[The records Boundary: Start]
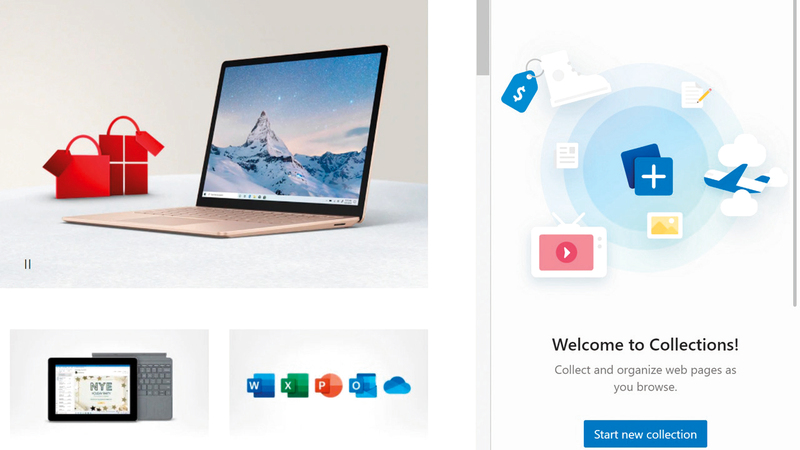Image resolution: width=800 pixels, height=450 pixels.
Task: Click the Word icon
Action: click(260, 385)
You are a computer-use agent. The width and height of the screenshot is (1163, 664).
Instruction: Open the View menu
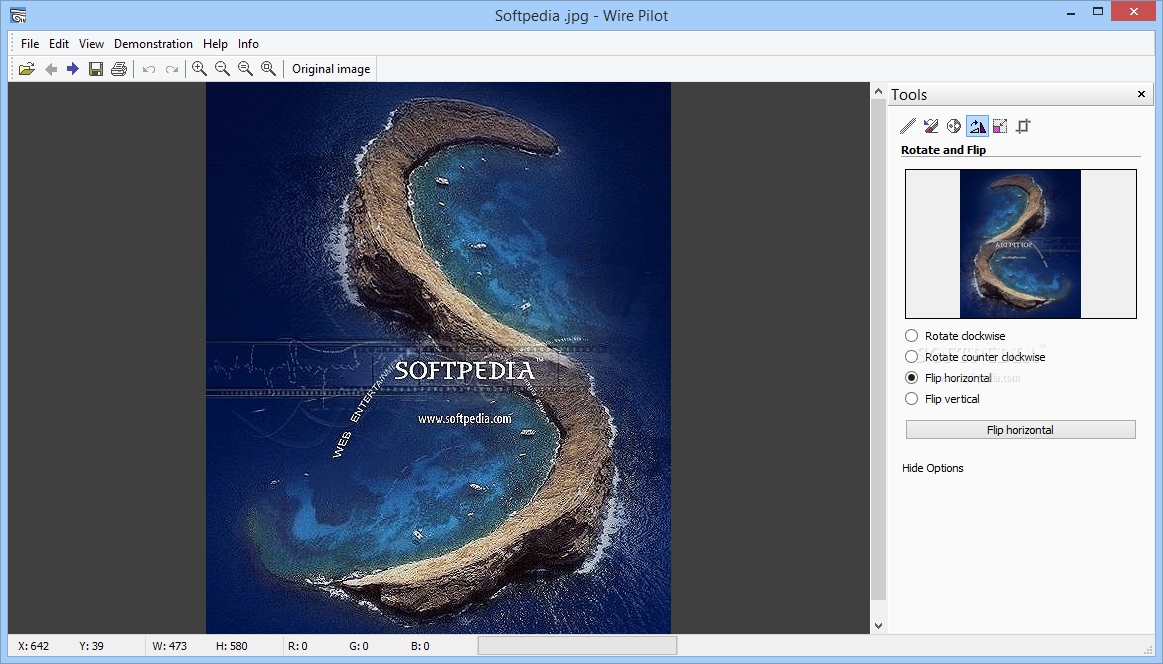[x=91, y=44]
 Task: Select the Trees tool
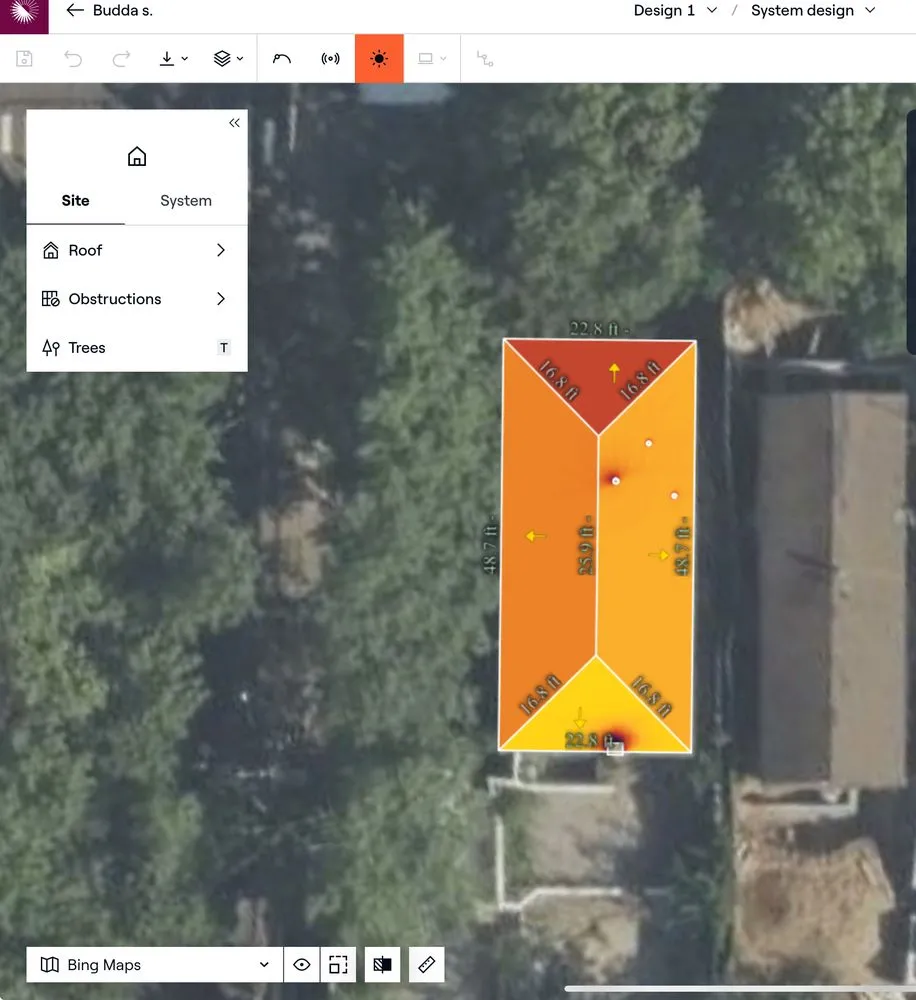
[The records Boundary: End]
• [Task to complete]:
Only the lines from the one that contains "You are a computer-use" through the last line of the records may appear in the answer, retyped exactly and with no pictures.

• [Result of the exercise]:
You are a computer-use agent. The width and height of the screenshot is (1163, 664).
Instruction: Open the View menu
[x=91, y=44]
 Task: Select the Trees tool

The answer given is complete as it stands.